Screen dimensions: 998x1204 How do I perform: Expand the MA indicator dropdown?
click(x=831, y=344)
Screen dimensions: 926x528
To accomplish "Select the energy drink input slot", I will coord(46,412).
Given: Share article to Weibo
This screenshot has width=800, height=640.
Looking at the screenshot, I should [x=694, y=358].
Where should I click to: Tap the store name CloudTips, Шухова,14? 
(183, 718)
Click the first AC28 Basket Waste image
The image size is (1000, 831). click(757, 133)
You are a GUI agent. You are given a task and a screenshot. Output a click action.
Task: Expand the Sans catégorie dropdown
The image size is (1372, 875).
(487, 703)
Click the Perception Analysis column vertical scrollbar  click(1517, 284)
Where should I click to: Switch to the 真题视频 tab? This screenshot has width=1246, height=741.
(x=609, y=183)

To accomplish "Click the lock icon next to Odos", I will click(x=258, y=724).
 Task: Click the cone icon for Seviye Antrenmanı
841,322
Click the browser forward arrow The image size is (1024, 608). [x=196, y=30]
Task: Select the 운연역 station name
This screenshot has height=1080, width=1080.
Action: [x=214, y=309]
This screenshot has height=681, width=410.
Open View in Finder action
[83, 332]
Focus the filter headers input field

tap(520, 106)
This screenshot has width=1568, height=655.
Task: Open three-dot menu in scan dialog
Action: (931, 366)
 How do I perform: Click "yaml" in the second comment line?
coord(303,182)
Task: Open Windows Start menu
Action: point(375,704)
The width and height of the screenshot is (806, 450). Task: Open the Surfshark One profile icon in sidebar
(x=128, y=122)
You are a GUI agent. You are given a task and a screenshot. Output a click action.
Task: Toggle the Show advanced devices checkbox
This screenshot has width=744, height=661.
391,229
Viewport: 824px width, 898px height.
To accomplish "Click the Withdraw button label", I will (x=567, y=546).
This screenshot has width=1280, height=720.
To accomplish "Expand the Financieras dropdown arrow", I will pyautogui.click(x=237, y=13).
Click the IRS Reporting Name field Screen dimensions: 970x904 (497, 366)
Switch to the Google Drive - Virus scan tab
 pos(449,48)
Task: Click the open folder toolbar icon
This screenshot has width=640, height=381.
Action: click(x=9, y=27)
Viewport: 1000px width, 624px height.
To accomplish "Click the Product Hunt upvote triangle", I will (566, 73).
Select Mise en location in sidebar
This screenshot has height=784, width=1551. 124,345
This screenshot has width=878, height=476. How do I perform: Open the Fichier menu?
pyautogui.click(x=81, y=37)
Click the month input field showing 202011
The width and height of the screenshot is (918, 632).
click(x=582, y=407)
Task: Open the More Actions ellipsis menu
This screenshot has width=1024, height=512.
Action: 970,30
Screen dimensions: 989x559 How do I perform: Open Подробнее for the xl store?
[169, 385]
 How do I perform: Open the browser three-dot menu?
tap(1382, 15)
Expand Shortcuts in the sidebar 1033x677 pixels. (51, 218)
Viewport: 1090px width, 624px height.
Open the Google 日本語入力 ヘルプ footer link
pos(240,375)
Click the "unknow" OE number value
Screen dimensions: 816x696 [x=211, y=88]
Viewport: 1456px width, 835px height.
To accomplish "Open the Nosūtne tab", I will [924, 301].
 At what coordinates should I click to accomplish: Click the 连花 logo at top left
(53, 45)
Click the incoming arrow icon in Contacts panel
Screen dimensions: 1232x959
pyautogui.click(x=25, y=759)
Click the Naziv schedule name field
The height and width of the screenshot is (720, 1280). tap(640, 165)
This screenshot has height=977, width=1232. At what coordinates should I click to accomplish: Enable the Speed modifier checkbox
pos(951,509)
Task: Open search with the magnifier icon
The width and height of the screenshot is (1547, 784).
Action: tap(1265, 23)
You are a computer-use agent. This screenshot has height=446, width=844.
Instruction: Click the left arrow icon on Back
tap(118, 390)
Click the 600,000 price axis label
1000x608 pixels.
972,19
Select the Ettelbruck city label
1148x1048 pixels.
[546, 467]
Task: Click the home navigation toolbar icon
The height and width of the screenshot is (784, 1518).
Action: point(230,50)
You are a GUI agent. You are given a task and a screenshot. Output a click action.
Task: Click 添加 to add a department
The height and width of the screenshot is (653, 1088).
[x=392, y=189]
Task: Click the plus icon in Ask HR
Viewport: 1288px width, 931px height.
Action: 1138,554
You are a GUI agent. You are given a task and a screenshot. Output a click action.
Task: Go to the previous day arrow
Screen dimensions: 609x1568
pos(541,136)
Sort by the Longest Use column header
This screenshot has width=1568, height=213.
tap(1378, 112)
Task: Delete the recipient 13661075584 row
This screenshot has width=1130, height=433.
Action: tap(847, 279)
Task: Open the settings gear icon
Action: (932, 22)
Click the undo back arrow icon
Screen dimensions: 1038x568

::::::::::

- Exercise description -
All lines from the records above should be copied exactly.

- Answer to the exercise -
Screen dimensions: 998x1204 How do I perform: Expand the MA indicator dropdown?
click(x=831, y=344)
Screen dimensions: 926x528
To accomplish "Select the energy drink input slot", I will coord(46,412).
Given: Share article to Weibo
This screenshot has width=800, height=640.
Looking at the screenshot, I should [x=694, y=358].
Where should I click to: Tap the store name CloudTips, Шухова,14? 
(183, 718)
Click the first AC28 Basket Waste image
The image size is (1000, 831). click(757, 133)
You are a GUI agent. You are given a task and a screenshot. Output a click action.
Task: Expand the Sans catégorie dropdown
The image size is (1372, 875).
(487, 703)
Click the Perception Analysis column vertical scrollbar  click(1517, 284)
Where should I click to: Switch to the 真题视频 tab? This screenshot has width=1246, height=741.
(x=609, y=183)

To accomplish "Click the lock icon next to Odos", I will click(x=258, y=724).
 Task: Click the cone icon for Seviye Antrenmanı
841,322
Click the browser forward arrow The image size is (1024, 608). [x=196, y=30]
Task: Select the 운연역 station name
This screenshot has height=1080, width=1080.
Action: [x=214, y=309]
This screenshot has height=681, width=410.
Open View in Finder action
[83, 332]
Focus the filter headers input field

tap(520, 106)
This screenshot has width=1568, height=655.
Task: Open three-dot menu in scan dialog
Action: (931, 366)
 How do I perform: Click "yaml" in the second comment line?
coord(303,182)
Task: Open Windows Start menu
Action: point(375,704)
The width and height of the screenshot is (806, 450). Task: Open the Surfshark One profile icon in sidebar
(x=128, y=122)
You are a GUI agent. You are given a task and a screenshot. Output a click action.
Task: Toggle the Show advanced devices checkbox
This screenshot has width=744, height=661.
391,229
Viewport: 824px width, 898px height.
To accomplish "Click the Withdraw button label", I will (x=567, y=546).
This screenshot has width=1280, height=720.
To accomplish "Expand the Financieras dropdown arrow", I will pyautogui.click(x=237, y=13).
Click the IRS Reporting Name field Screen dimensions: 970x904 (497, 366)
Switch to the Google Drive - Virus scan tab
 pos(449,48)
Task: Click the open folder toolbar icon
This screenshot has width=640, height=381.
Action: click(x=9, y=27)
Viewport: 1000px width, 624px height.
To accomplish "Click the Product Hunt upvote triangle", I will (566, 73).
Select Mise en location in sidebar
This screenshot has height=784, width=1551. 124,345
This screenshot has width=878, height=476. How do I perform: Open the Fichier menu?
pyautogui.click(x=81, y=37)
Click the month input field showing 202011
The width and height of the screenshot is (918, 632).
click(x=582, y=407)
Task: Open the More Actions ellipsis menu
This screenshot has width=1024, height=512.
Action: 970,30
Screen dimensions: 989x559 How do I perform: Open Подробнее for the xl store?
[169, 385]
 How do I perform: Open the browser three-dot menu?
tap(1382, 15)
Expand Shortcuts in the sidebar 1033x677 pixels. (51, 218)
Viewport: 1090px width, 624px height.
Open the Google 日本語入力 ヘルプ footer link
pos(240,375)
Click the "unknow" OE number value
Screen dimensions: 816x696 [x=211, y=88]
Viewport: 1456px width, 835px height.
To accomplish "Open the Nosūtne tab", I will [924, 301].
 At what coordinates should I click to accomplish: Click the 连花 logo at top left
(53, 45)
Click the incoming arrow icon in Contacts panel
Screen dimensions: 1232x959
pyautogui.click(x=25, y=759)
Click the Naziv schedule name field
The height and width of the screenshot is (720, 1280). tap(640, 165)
This screenshot has height=977, width=1232. At what coordinates should I click to accomplish: Enable the Speed modifier checkbox
pos(951,509)
Task: Open search with the magnifier icon
The width and height of the screenshot is (1547, 784).
Action: tap(1265, 23)
You are a computer-use agent. This screenshot has height=446, width=844.
Instruction: Click the left arrow icon on Back
tap(118, 390)
Click the 600,000 price axis label
1000x608 pixels.
972,19
Select the Ettelbruck city label
1148x1048 pixels.
[546, 467]
Task: Click the home navigation toolbar icon
The height and width of the screenshot is (784, 1518).
Action: point(230,50)
You are a GUI agent. You are given a task and a screenshot. Output a click action.
Task: Click 添加 to add a department
The height and width of the screenshot is (653, 1088).
[x=392, y=189]
Task: Click the plus icon in Ask HR
Viewport: 1288px width, 931px height.
Action: 1138,554
You are a GUI agent. You are given a task and a screenshot. Output a click action.
Task: Go to the previous day arrow
Screen dimensions: 609x1568
pos(541,136)
Sort by the Longest Use column header
This screenshot has width=1568, height=213.
tap(1378, 112)
Task: Delete the recipient 13661075584 row
This screenshot has width=1130, height=433.
Action: tap(847, 279)
Task: Open the settings gear icon
Action: (932, 22)
Click the undo back arrow icon
Screen dimensions: 1038x568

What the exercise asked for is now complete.